On the other hand, sheep can be tremendously delightful. Encouraging. Joy-inducing and thanks-producing. Those who volunteer to to work alongside can bring untold encouragement. They make the work easier and the burden lighter. But you will never know until you shepherd them.
My dear friend, if all you want to do is be a pastor, please think carefully before taking a position at a church. You will surely have the accolades of some, along with a certain amount of respect both in the church and in the community. People will admire you for your position, and they will often treat you well. But God has not called you to simply be a pastor. He has called you to pastor.
It’s a fine distinction, to be sure. Perhaps too fine for you at this point. But while seminary is still out for the summer, and perhaps for good, do a quick study on the word for “pastor” in the New Testament. It’s the Greek word poimaino (though if you need the transliteration, you’re not done with seminary yet). In the New Testament, it is used in reference to the church just a few times.
In Ephesians 4:8, it is noun referring to a gift of Christ to the church.
In the other occurrences (Acts 20:28 and 1 Peter 5:2), it is a verb. It is something you do.
And that, my friend, is why I say, God has called you to pastor—to do something for church of God which he has purchased with his own blood (Acts 20:28), for the flock of God among you (1 Peter 5:2).
Yes, you are a gift to God’s people. That’s the point of Ephesians 4:8. But it is not a gift that is wrapped neatly waiting breathless young tots to open you up. It is a work in which you open yourself up, for the glory of God and the good of others.
There is one other, unexpected, use of the word shepherd. It usually doesn’t show up in most discussions of pastoral theology, though it probably should show up. It is found in the book of Jude, who is well-known for his excoriating language addressed to false teachers. It is a brutal assessment and condemnation of pastor-wannabes, those impostors who “shepherd themselves” (Jude 12). Yes, it’s actually there in the text. These are men who pretend to be leaders in the church, but rather than pastoring people, they pastor themselves. They tend to their own needs at the expense of those for whom Christ died.
The images that surround this statement in Jude 12 make it quite clear that Jude is not referring to pastors who, in the words of Spurgeon, take seriously “The Minister’s Self-Watch” (chapter 1 in Lectures to My Students, something that should be required reading for every pastor each year, more often if necessary).
No, these are strong words of condemnation for those who turned the work of ministry inward, and used the flock of God for their own gain, rather than giving of themselves for the flock of God.

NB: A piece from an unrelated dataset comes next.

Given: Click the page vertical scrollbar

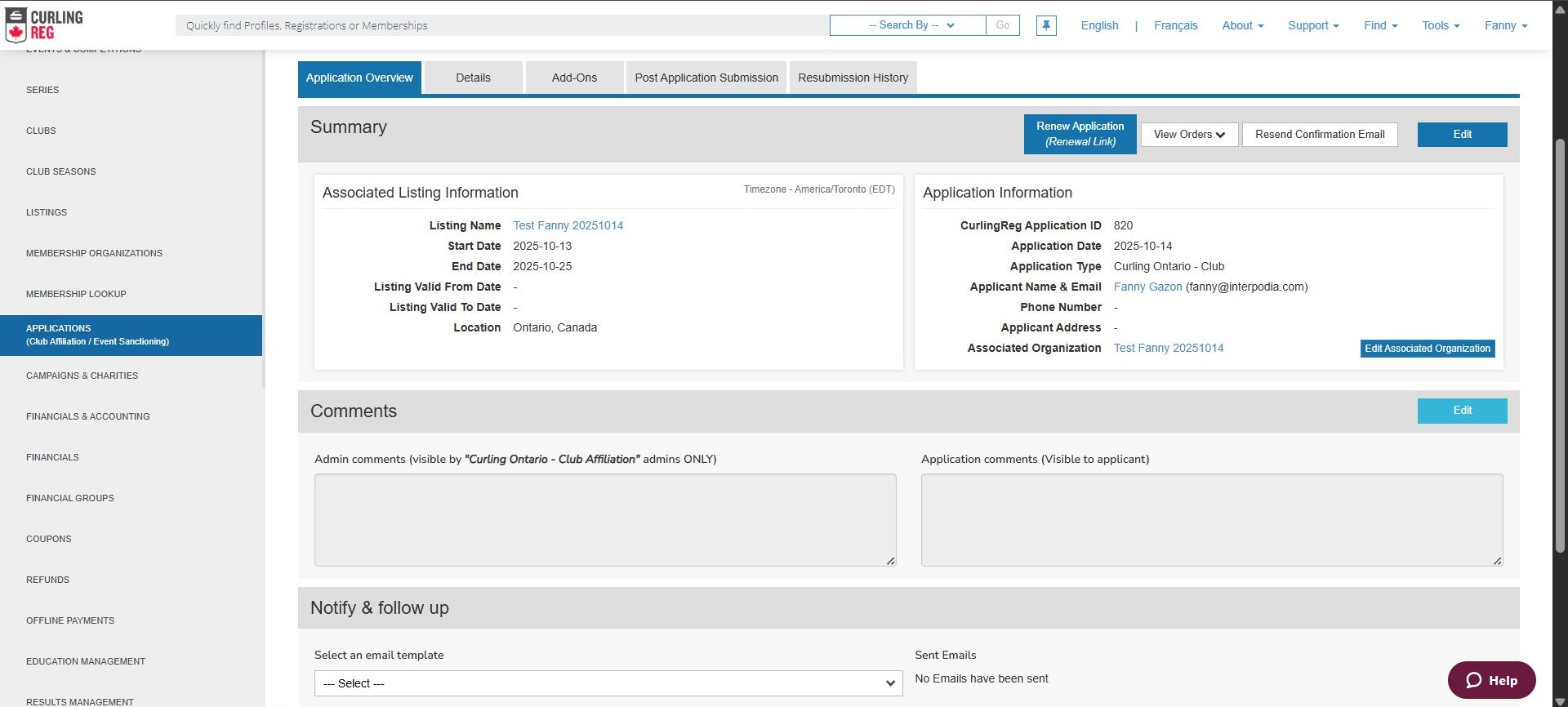Looking at the screenshot, I should tap(1560, 343).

Contrast this with the heart of Paul in 2 Thessalonians 2:1-12 who, with the heart of a mother imparted not just the gospel but his own self for the good of the people. And with the heart of a father, he was exhorting and encouraging and imploring them to walk in a manner worthy of the God who calls you into His own kingdom and glory.
With the heart of Paul we must charge into the battle for souls. We dare not sit idly by, preparing homiletical masterpieces, while the sheep wander aimlessly for lack of a shepherd.
Rather with the tenderness of a mother and the firmness of a father, we pastor people because that is what we have been called to do.
If that’s not what you want to do, then find a job, be faithful in church, and love people. But don’t be a pastor unless you want to pastor.